Edifié et décoré entre
1718 et 1722, l'Hôtel fut aménagé
selon les principes d'architecture en vigueur
à l'époque.
Il demeure l'un des meilleurs exemples du
modèle classique : un vestibule d'entrée
situé dans l'axe de la Cour d'Honneur
et des Jardins, un corps de logis double
en profondeur, un Grand Appartement ou Appartement
de Parade partagé en son milieu par
un Grand Salon ouvert sur le jardin.
Par ailleurs, le bâtiment comprenait
un corps central à trois degrés,
et deux ailes en simple rez-de-chaussée
: un Appartement des Bains à droite
et un Petit Appartement (appartements privés)
à gauche.
Une vaste cour arrondie s'ouvrait derrière
un portail monumental à quatre colonnes
ioniques, encadré par des murs aveugles
surmontés d'une balustrade. Majestueuse,
la Cour d'Honneur répondait au prestige
que le comte d'Evreux souhaitait conférer
à sa demeure. Elle était bordée
de deux murs avec arcades en "défoncé"
dissimulant les communs (écuries,
cuisine, bûcher, remises....).
Un jardin à la française,
avec son allée centrale dans l'axe
de l'hôtel, ses parterres de broderies
et ses allées de marronniers bordées
de charmilles, s'harmonisaient plaisamment
avec l'hôtel.
Cet agencement des lieux permettra toutes
les adaptations souhaitées par les
propriétaires successifs. D'importantes
modifications seront réalisées
selon la destination de l'édifice
: hôtel particulier, demeure princière
ou palais présidentiel, et au gré
du goût des occupants et des modes.
Le décor des salons de réception,
bien que modifié au cours des siècles,
a conservé l'essentiel de son aspect
originel. Ainsi, les boiseries du Grand
Salon (Salon des Ambassadeurs) sculptées
par Michel Lange d'après Hardouin-Mansard,
les décors de la Seconde Antichambre
(Salon des Aides de Camp), de la Chambre
de Parade (Salon Pompadour) et du Salon
des Portraits sont encore, pour la plupart,
d'origine et les transformations ultérieures
n'en ont pas altéré le caractère.
A sa mort en 1753, le comte d'Evreux laissera
un hôtel admiré de tous ses
contemporains, y compris de Blondel qui
appréciait "la plus belle
maison de plaisance des environs de Paris".

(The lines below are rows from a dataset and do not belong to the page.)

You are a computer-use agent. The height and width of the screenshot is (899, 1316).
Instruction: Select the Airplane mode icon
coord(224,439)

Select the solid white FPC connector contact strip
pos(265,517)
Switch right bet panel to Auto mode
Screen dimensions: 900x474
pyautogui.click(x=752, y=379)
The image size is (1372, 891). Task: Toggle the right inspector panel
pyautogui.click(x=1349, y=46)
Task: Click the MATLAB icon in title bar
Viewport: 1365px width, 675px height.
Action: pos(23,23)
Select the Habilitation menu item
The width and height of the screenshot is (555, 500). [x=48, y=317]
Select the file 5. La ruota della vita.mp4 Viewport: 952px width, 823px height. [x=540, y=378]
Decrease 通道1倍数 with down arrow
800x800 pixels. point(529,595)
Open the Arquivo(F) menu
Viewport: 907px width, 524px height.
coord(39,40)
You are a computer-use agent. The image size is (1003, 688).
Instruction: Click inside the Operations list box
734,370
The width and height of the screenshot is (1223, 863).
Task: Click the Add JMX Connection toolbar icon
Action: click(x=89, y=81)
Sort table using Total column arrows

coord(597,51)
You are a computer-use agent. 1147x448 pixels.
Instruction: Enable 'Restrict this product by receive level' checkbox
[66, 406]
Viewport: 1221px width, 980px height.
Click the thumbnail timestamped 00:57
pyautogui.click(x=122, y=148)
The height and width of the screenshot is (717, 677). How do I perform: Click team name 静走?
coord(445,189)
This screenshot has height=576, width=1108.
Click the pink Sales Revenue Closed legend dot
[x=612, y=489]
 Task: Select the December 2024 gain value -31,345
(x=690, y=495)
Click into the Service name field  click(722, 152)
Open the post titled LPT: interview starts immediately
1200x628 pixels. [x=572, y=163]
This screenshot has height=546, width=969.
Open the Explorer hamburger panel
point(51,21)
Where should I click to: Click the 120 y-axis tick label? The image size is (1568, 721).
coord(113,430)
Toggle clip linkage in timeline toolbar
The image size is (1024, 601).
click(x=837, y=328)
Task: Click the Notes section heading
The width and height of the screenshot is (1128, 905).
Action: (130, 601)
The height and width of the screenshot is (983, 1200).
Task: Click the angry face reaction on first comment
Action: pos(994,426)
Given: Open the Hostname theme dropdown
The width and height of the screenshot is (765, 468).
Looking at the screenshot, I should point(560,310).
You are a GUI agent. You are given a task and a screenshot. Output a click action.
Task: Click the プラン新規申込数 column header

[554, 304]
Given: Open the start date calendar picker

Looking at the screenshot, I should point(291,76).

Jeanne-Antoinette Poisson, marquise de
Pompadour, soucieuse d'acquérir une
demeure parisienne, en fit l'acquisition.
Lassurance, son architecte favori, fut chargé
de modifier l'ordonnance de la Chambre de
Parade et d'aménager le premier étage.
Le jardin fut remanié avec l'introduction
de portiques, de charmilles, de cascades,
d'un labyrinthe et d'une grotte dorée.
A sa mort, la marquise légua la résidence
à Louis XV.
D'abord mis à la disposition des
Ambassadeurs extraordinaires séjournant
à Paris, l'hôtel fut destiné,
par décision royale du 14 août
1765, à la présentation des
tableaux des Ports de France commandés
par Louis XV à Joseph Vernet pour
"les personnes curieuses et les amateurs
de beaux arts" (cette série
de tableaux est actuellement visible au
musée de la Marine).
Transformé provisoirement en Garde-Meuble
de la Couronne en 1768, jusqu'à l'achèvement
des bâtiments de Gabriel sur la Place
Louis XV, l'hôtel d'Evreux fut vendu
en 1773 au financier Nicolas Beaujon.
Propriétaire de l'hôtel jusqu'en
août 1786, date à laquelle
il le céda à Louis XVI sous
réserve d'usufruit, Nicolas Beaujon
modifia profondément la résidence.
C'est notamment l'architecte Etienne-Louis
Boullee qui fut chargé de ces transformations
dont la plus importante fut la prolongation
de l'aile des Petits Appartements vers les
Champs-Elysées en retour d'équerre.
L'actuel Salon d'Argent garde encore les
proportions d'un boudoir décoré
de glaces.
Une galerie longeant les salons des Petits
Appartements permettait d'exposer la collection
des tableaux du banquier grâce à
un éclairage zénithal.
Cette collection comptait des toiles remarquables
dont LaBohémienne
de Frantz Hals et Les Ambassadeurs
de Holbein.
Libérée en 1795, la duchesse
de Bourbon put retrouver en janvier 1797
sa résidence parisienne.
Pour subvenir à ses besoins, elle
mit en location le rez-de-chaussée
de l'hôtel et donna l'autorisation
à son locataire, un négociant
du nom d'Hovyn, d'organiser des bals populaires
dans les salons et le jardin.
D'autres modifications notables ont été
réalisées dans le Pavillon
Central, l'alcôve de la Chambre de
Parade sera transformée en hémicycle,
la Salle d'Assemblée
divisée, des décors
en boiserie sculptés, et une serre
installée dans une partie de l'Appartement
des Bains.
Le jardin fut transformé de fond
en comble et aménagé à
l'anglaise avec terrasses, bosquets, allées
sinueuses et rivières menant à
un petit lac. Ces aménagements sont
à l'origine du Parc actuel.
Les aménagements de Boullee et la
collection de tableaux de Nicolas Beaujon
firent de cette demeure l'"une des
premières de Paris".
Louis XVI, comme son grand-père,
affecta l'hôtel au séjour des
Ambassadeurs extraordinaires à Paris,
puis le vendit en 1787 à sa cousine,
la duchesse de Bourbon. L'hôtel prit
alors le nom de sa propriétaire "Hôtel
de Bourbon". Pierre-Adrien Pâris
modifia une partie de l'oeuvre de Boullée.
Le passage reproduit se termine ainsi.